また、100%の悪人とか永遠の悪人(つまり静的な悪人)は存在せず、悪人の具合は時と場合により異なる。善悪の判定はリアルタイムに行わなければならず、しかも各瞬間で異なる。たいそう難しいので神が判定を放棄したのもうなずける。
そもそも善の定義、悪の定義が不明瞭だ。宇宙の全生命体に共通する善の定義は「続くこと」でシンプルなのだが、地球に住んでいるヒトは「続くこと」を目指す生命体の範囲をヒトとサルで区切ったり、人種で区切ったり、国で区切ったりと自分に都合のよいように狭くしたがる。だから「続くこと」を主張しても、その範囲が狭いと善とは言えなかったりする。
狭い場所で飼われている豚や鶏にとって「続くこと」は果たして善なのかも疑問が残る。
などと善悪の判定には数々の問題があるのは承知だが、「続くこと」の範囲をヒトに限定した場合は善悪の判定は可能だろうか。たとえば一般に殺人は悪いこととされているが、それは人が続くことを妨害したからだ。ではプーチン(彼が本当の悪人かどうかは私は判定できないが)を暗殺することはどちらか。プーチンは死ぬが、そのおかげで何万人もの命が助かるのなら、もしかしたら暗殺は善かもしれない。
幸か不幸か地球の人口は100億人くらいで頭打ちになりそうなので、本当の食糧不足にはならない(地球の農地の食糧生産能力は110億人分もある)。もし地球の人口が200億人に増えそうになったとき人口を減らす政策をとるのは善なのか悪なのか。短い期間で人口を減らさなければならないときに、生きるべき人を選ぶことは善なのか悪なのか。
誰がどう見たって無害な人ばかりを残したとして、無害な人では効率的に食糧を分配する能力がなくて結局より多くの人が餓死したら、無害な人を残すという行為は善と言えるのか。
人の生き死にに関する決断は、ものすごく賢い人間でも難しい。その難しさの理由のひとつは考える時間が足りないからだ。ものすごく賢い人間が1000人いたら、最適とは言えないまでもそれなりに合理的な結論を導きだせる。賢い人間が1000人集められないのなら、それらの人と同じくらい賢い機械をたくさん集めれば同じことができるのではないか。

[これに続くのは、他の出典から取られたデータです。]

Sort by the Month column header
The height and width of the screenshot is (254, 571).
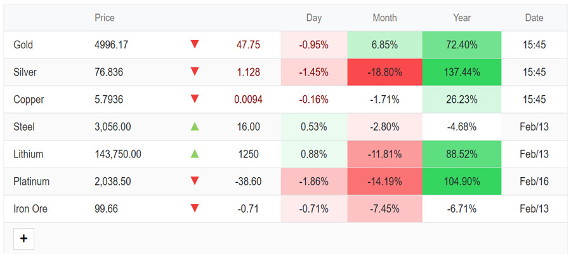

すべてが処理能力で解決するとは言わないが、処理能力を増やせば人手不足の状態でやるよりはマシな善悪の判定ができて、今よりはマシな地球(あくまでヒトにとっては)になるのではないかと思う。
個人的には自己に不利益になっても他者を思いやることができる生き物は「続くこと」の範囲に含めたいと思っているので、その場合はもっと大きな処理能力が必要だ。他者を思いやることができる生き物は意外に多くて、サルやクジラは当然としてラットやカラスもできる。逆に言うと他者を思いやることができない個体は、ヒトであっても計算からは除外してよいと思う。
資本主義は個々人が自己利益の最大化を目指せば社会全体の利益も最大化するという予想に基づいている。全体最適化を中央集権的に計算しようとする(共産主義)よりはマシだろうという考えだ。実は社会全体の複雑度が低い場合(石器時代くらい)は共産主義でもきちんと機能する。最近1万年くらいの社会のように系の複雑度が高まると共産主義では破たんする。これも処理能力である程度説明できる。スターリンや毛沢東のあまりよくない頭脳では社会は計算しきれないのも当然だ。彼らより格段に頭のよい私だって1917年のロシア社会を計算しろと言われたらできません無理ですと頭を下げる。もはや使い物にならない共産主義だが、これも機械の助けを借りて処理能力を上げれば、少しはマシになって使えるかもしれない。というのも、さらに社会の複雑度が増した21世紀の現在では資本主義で個々人がどんなに考えて努力しても社会の破たんが免れなくなりそうで、困ったことになっているからだ。